Please set down the records exactly, keeping every line.

+ + + +

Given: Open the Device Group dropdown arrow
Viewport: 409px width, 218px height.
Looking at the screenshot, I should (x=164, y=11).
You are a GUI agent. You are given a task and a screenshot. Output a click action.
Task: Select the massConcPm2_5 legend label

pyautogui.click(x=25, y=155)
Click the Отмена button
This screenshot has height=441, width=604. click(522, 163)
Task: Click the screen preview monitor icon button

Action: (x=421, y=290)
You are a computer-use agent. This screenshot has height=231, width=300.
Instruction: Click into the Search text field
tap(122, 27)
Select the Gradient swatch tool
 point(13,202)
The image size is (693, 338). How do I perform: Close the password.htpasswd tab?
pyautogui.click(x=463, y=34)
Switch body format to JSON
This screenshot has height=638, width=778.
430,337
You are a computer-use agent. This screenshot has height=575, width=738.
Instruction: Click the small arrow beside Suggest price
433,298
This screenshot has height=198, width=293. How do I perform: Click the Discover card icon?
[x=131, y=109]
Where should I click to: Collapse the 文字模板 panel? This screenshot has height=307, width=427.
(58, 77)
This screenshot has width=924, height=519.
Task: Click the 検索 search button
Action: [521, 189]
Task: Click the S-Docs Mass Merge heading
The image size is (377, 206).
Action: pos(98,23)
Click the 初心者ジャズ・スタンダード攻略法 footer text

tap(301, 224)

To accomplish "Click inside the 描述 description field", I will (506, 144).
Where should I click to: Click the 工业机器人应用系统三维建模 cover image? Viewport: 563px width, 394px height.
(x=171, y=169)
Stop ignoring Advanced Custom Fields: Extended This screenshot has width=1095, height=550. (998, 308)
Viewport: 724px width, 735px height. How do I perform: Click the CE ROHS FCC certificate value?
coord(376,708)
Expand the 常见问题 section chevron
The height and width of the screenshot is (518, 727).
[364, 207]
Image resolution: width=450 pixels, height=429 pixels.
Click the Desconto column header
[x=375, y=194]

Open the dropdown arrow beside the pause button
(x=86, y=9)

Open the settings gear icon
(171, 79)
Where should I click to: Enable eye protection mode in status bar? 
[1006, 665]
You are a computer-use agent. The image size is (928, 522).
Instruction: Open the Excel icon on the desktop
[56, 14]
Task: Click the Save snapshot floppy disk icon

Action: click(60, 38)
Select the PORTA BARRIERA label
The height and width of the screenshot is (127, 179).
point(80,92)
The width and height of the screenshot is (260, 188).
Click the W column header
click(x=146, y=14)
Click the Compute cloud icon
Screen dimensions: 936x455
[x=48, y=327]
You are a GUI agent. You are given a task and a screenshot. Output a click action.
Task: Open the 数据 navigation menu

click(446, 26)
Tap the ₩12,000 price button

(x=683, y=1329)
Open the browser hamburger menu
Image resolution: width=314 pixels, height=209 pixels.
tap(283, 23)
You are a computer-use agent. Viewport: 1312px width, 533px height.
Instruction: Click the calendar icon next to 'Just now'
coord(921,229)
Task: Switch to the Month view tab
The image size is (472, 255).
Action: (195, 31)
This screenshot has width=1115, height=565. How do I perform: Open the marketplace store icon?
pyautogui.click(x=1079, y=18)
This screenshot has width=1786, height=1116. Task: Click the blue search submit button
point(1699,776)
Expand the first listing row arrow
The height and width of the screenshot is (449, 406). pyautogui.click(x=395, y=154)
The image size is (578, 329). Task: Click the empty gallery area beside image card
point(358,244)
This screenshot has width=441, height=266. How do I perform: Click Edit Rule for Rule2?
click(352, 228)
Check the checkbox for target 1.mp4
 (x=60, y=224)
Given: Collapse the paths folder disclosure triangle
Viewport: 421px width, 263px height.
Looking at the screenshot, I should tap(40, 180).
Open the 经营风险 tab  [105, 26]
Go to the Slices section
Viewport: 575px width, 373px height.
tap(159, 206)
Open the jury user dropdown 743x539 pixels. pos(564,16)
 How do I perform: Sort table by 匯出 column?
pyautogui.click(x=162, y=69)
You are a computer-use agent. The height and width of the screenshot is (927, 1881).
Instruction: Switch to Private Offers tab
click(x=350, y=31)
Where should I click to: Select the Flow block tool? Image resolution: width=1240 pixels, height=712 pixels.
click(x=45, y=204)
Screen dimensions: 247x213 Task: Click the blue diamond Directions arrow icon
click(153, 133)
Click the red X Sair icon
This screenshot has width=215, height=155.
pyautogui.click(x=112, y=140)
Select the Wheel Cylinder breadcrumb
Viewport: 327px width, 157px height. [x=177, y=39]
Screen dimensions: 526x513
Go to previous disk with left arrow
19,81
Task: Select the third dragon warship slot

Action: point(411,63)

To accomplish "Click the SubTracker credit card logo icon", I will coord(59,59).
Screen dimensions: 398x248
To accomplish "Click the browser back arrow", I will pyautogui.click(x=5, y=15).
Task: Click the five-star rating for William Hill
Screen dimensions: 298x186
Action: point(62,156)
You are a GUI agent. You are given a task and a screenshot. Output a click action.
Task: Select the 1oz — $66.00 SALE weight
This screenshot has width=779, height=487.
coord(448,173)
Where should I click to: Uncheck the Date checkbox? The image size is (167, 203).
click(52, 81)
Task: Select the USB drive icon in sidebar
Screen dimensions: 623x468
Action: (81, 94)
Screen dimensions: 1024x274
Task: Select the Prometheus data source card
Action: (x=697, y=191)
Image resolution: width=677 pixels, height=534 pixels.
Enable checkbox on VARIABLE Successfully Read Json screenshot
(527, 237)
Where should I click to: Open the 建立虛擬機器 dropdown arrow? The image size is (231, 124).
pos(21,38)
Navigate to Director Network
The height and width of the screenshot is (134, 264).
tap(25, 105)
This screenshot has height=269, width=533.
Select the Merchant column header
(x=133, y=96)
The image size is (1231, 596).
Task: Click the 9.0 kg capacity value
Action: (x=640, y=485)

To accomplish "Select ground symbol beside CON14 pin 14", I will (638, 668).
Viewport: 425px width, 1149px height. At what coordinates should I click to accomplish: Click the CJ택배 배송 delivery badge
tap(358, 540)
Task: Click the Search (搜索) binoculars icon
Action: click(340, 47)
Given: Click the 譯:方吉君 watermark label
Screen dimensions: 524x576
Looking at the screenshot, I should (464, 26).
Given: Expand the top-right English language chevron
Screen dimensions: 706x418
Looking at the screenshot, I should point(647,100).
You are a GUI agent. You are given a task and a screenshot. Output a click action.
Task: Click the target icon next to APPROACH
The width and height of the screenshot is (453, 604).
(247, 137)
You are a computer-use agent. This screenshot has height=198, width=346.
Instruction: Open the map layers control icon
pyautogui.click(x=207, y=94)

+ + + +

**EXERCISE ANSWER**
Given: Open the Device Group dropdown arrow
Viewport: 409px width, 218px height.
Looking at the screenshot, I should (x=164, y=11).
You are a GUI agent. You are given a task and a screenshot. Output a click action.
Task: Select the massConcPm2_5 legend label

pyautogui.click(x=25, y=155)
Click the Отмена button
This screenshot has height=441, width=604. click(522, 163)
Task: Click the screen preview monitor icon button

Action: (x=421, y=290)
You are a computer-use agent. This screenshot has height=231, width=300.
Instruction: Click into the Search text field
tap(122, 27)
Select the Gradient swatch tool
 point(13,202)
The image size is (693, 338). How do I perform: Close the password.htpasswd tab?
pyautogui.click(x=463, y=34)
Switch body format to JSON
This screenshot has height=638, width=778.
430,337
You are a computer-use agent. This screenshot has height=575, width=738.
Instruction: Click the small arrow beside Suggest price
433,298
This screenshot has height=198, width=293. How do I perform: Click the Discover card icon?
[x=131, y=109]
Where should I click to: Collapse the 文字模板 panel? This screenshot has height=307, width=427.
(58, 77)
This screenshot has width=924, height=519.
Task: Click the 検索 search button
Action: [521, 189]
Task: Click the S-Docs Mass Merge heading
The image size is (377, 206).
Action: pos(98,23)
Click the 初心者ジャズ・スタンダード攻略法 footer text

tap(301, 224)

To accomplish "Click inside the 描述 description field", I will (506, 144).
Where should I click to: Click the 工业机器人应用系统三维建模 cover image? Viewport: 563px width, 394px height.
(x=171, y=169)
Stop ignoring Advanced Custom Fields: Extended This screenshot has width=1095, height=550. (998, 308)
Viewport: 724px width, 735px height. How do I perform: Click the CE ROHS FCC certificate value?
coord(376,708)
Expand the 常见问题 section chevron
The height and width of the screenshot is (518, 727).
[364, 207]
Image resolution: width=450 pixels, height=429 pixels.
Click the Desconto column header
[x=375, y=194]

Open the dropdown arrow beside the pause button
(x=86, y=9)

Open the settings gear icon
(171, 79)
Where should I click to: Enable eye protection mode in status bar? 
[1006, 665]
You are a computer-use agent. The image size is (928, 522).
Instruction: Open the Excel icon on the desktop
[56, 14]
Task: Click the Save snapshot floppy disk icon

Action: click(60, 38)
Select the PORTA BARRIERA label
The height and width of the screenshot is (127, 179).
point(80,92)
The width and height of the screenshot is (260, 188).
Click the W column header
click(x=146, y=14)
Click the Compute cloud icon
Screen dimensions: 936x455
[x=48, y=327]
You are a GUI agent. You are given a task and a screenshot. Output a click action.
Task: Open the 数据 navigation menu

click(446, 26)
Tap the ₩12,000 price button

(x=683, y=1329)
Open the browser hamburger menu
Image resolution: width=314 pixels, height=209 pixels.
tap(283, 23)
You are a computer-use agent. Viewport: 1312px width, 533px height.
Instruction: Click the calendar icon next to 'Just now'
coord(921,229)
Task: Switch to the Month view tab
The image size is (472, 255).
Action: (195, 31)
This screenshot has width=1115, height=565. How do I perform: Open the marketplace store icon?
pyautogui.click(x=1079, y=18)
This screenshot has width=1786, height=1116. Task: Click the blue search submit button
point(1699,776)
Expand the first listing row arrow
The height and width of the screenshot is (449, 406). pyautogui.click(x=395, y=154)
The image size is (578, 329). Task: Click the empty gallery area beside image card
point(358,244)
This screenshot has width=441, height=266. How do I perform: Click Edit Rule for Rule2?
click(352, 228)
Check the checkbox for target 1.mp4
 (x=60, y=224)
Given: Collapse the paths folder disclosure triangle
Viewport: 421px width, 263px height.
Looking at the screenshot, I should tap(40, 180).
Open the 经营风险 tab  [105, 26]
Go to the Slices section
Viewport: 575px width, 373px height.
tap(159, 206)
Open the jury user dropdown 743x539 pixels. pos(564,16)
 How do I perform: Sort table by 匯出 column?
pyautogui.click(x=162, y=69)
You are a computer-use agent. The height and width of the screenshot is (927, 1881).
Instruction: Switch to Private Offers tab
click(x=350, y=31)
Where should I click to: Select the Flow block tool? Image resolution: width=1240 pixels, height=712 pixels.
click(x=45, y=204)
Screen dimensions: 247x213 Task: Click the blue diamond Directions arrow icon
click(153, 133)
Click the red X Sair icon
This screenshot has width=215, height=155.
pyautogui.click(x=112, y=140)
Select the Wheel Cylinder breadcrumb
Viewport: 327px width, 157px height. [x=177, y=39]
Screen dimensions: 526x513
Go to previous disk with left arrow
19,81
Task: Select the third dragon warship slot

Action: point(411,63)

To accomplish "Click the SubTracker credit card logo icon", I will coord(59,59).
Screen dimensions: 398x248
To accomplish "Click the browser back arrow", I will pyautogui.click(x=5, y=15).
Task: Click the five-star rating for William Hill
Screen dimensions: 298x186
Action: point(62,156)
You are a GUI agent. You are given a task and a screenshot. Output a click action.
Task: Select the 1oz — $66.00 SALE weight
This screenshot has width=779, height=487.
coord(448,173)
Where should I click to: Uncheck the Date checkbox? The image size is (167, 203).
click(52, 81)
Task: Select the USB drive icon in sidebar
Screen dimensions: 623x468
Action: (81, 94)
Screen dimensions: 1024x274
Task: Select the Prometheus data source card
Action: (x=697, y=191)
Image resolution: width=677 pixels, height=534 pixels.
Enable checkbox on VARIABLE Successfully Read Json screenshot
(527, 237)
Where should I click to: Open the 建立虛擬機器 dropdown arrow? The image size is (231, 124).
pos(21,38)
Navigate to Director Network
The height and width of the screenshot is (134, 264).
tap(25, 105)
This screenshot has height=269, width=533.
Select the Merchant column header
(x=133, y=96)
The image size is (1231, 596).
Task: Click the 9.0 kg capacity value
Action: (x=640, y=485)

To accomplish "Select ground symbol beside CON14 pin 14", I will (638, 668).
Viewport: 425px width, 1149px height. At what coordinates should I click to accomplish: Click the CJ택배 배송 delivery badge
tap(358, 540)
Task: Click the Search (搜索) binoculars icon
Action: click(340, 47)
Given: Click the 譯:方吉君 watermark label
Screen dimensions: 524x576
Looking at the screenshot, I should (464, 26).
Given: Expand the top-right English language chevron
Screen dimensions: 706x418
Looking at the screenshot, I should point(647,100).
You are a GUI agent. You are given a task and a screenshot. Output a click action.
Task: Click the target icon next to APPROACH
The width and height of the screenshot is (453, 604).
(247, 137)
You are a computer-use agent. This screenshot has height=198, width=346.
Instruction: Open the map layers control icon
pyautogui.click(x=207, y=94)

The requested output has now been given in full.